General information
- Type: Two seat sailplane
- National origin: United Kingdom
- Designer: R. F. Stedman
- Number built: 1

History
- First flight: 21 July 1934
- Retired: 1939

= Stedman TS-1 City of Leeds =

British two-seat glider, 1939

The Stedman TS-1 City of Leeds was a parasol wing wooden sailplane, seating two in tandem open cockpits. Only one was built, by its designer in 1934; it remained active until the outbreak of World War II.

==Design and development==

The City of Leeds was designed and built by R. F. Stedman, a member of the Bradford and County Gliding Club at the time, between 1932 and 1934. It flew for the first time on 21 July 1934 from Baildon in West Yorkshire. It was a simple wooden aircraft featuring open cockpits and wings with a modest aspect ratio, not designed for high performance. Its wing was built around two spars and had constant chord apart from slight leading edge taper near the tip. There were no airbrakes or flaps. The wing was mounted parasol fashion on pairs of parallel, broad chord lift struts which joined the spars at about mid-span to the lower fuselage longerons.

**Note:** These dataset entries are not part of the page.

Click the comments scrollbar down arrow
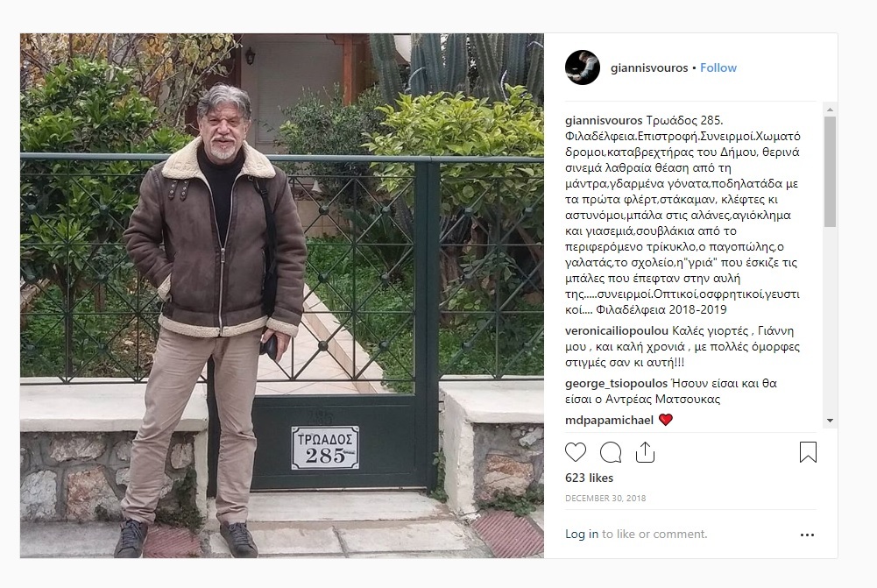pos(830,421)
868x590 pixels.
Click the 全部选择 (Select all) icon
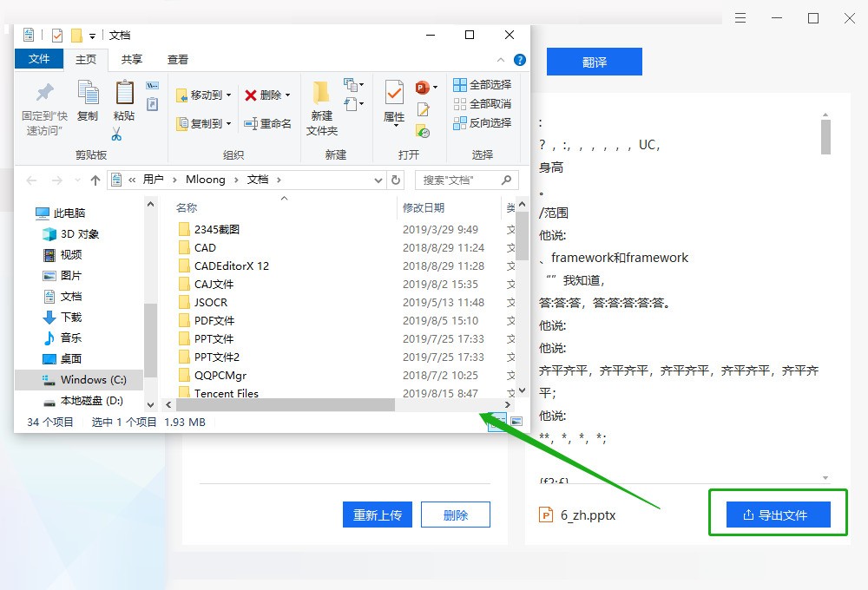click(x=459, y=84)
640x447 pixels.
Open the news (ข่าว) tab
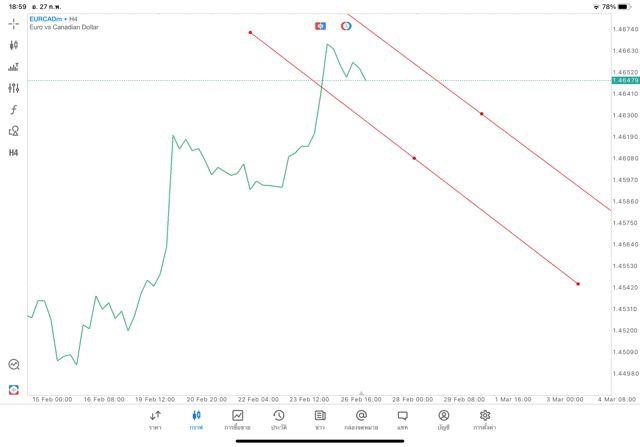320,420
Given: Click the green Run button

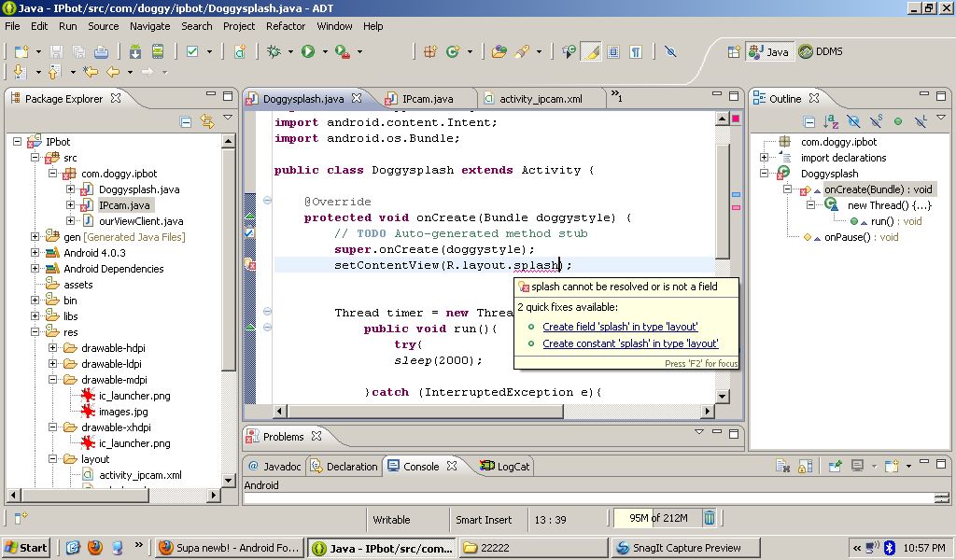Looking at the screenshot, I should click(307, 52).
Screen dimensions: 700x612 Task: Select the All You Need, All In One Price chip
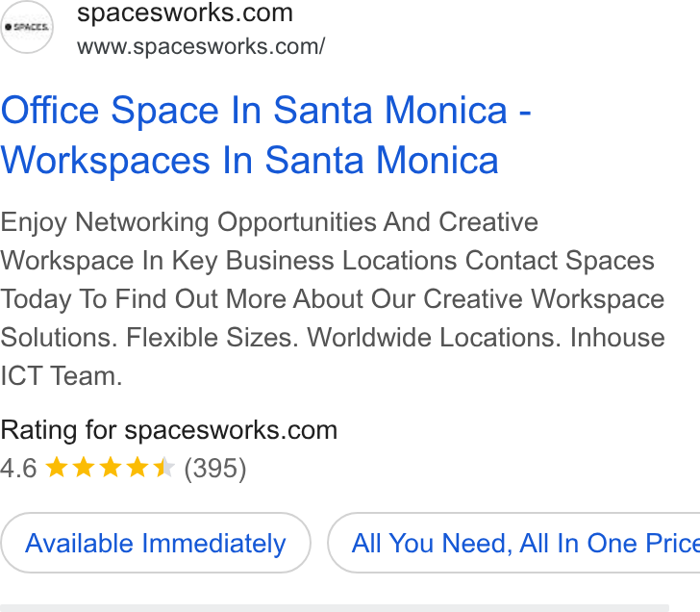click(513, 543)
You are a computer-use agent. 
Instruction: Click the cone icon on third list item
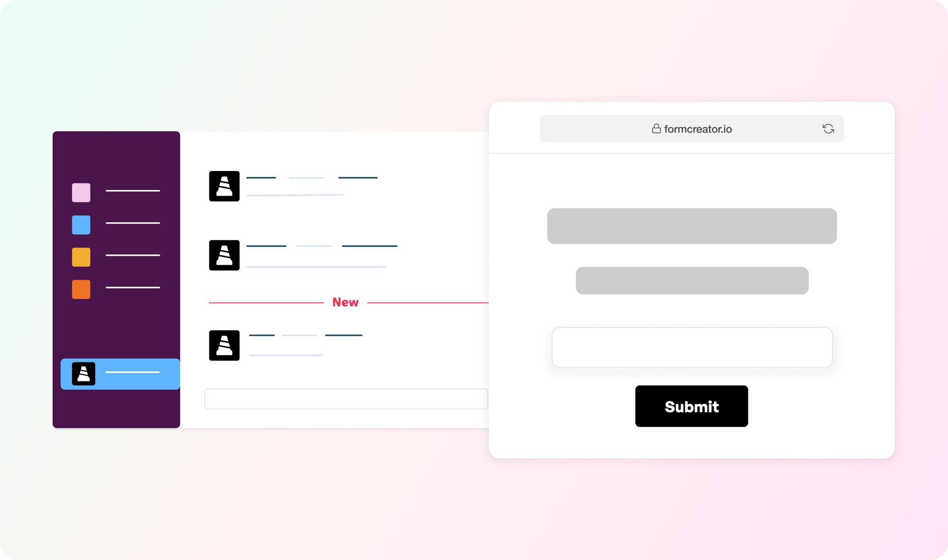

The fuselage was flat sided and hexagonal in cross section. The cockpits were in tandem, one at the wing leading edge and the other under the wing at mid-chord. A single landing skid ran from the nose to below the wing trailing edge. The fuselage tapered slightly rearwards, where a straight edged tailplane was mounted on its upper surface. The fin was small, carrying a taller, balanced, wide chord and curved rudder which reached down to the bottom of the fuselage, moving in a cut-out between the elevators.

==Operational history==

Plans of the TS-1 were advertised at £8-8-0 (£8.40), but only the prototype was built. This obtained its Certificate of Airworthiness BGA 213 in April 1935 after some modification and strengthening. It flew in the 1935 National Gliding Championships at Sutton Bank and remained active until a ban on private civil aviation was imposed at the start of World War II, when its designer and builder became a local chief test pilot at Blackburn Aircraft's Sherburn-in-Elmet plant. Stedman was the first, if not the only, British glider pilot to escape by parachute, bailing out of a military glider in 1944. What happened to his own glider is not known.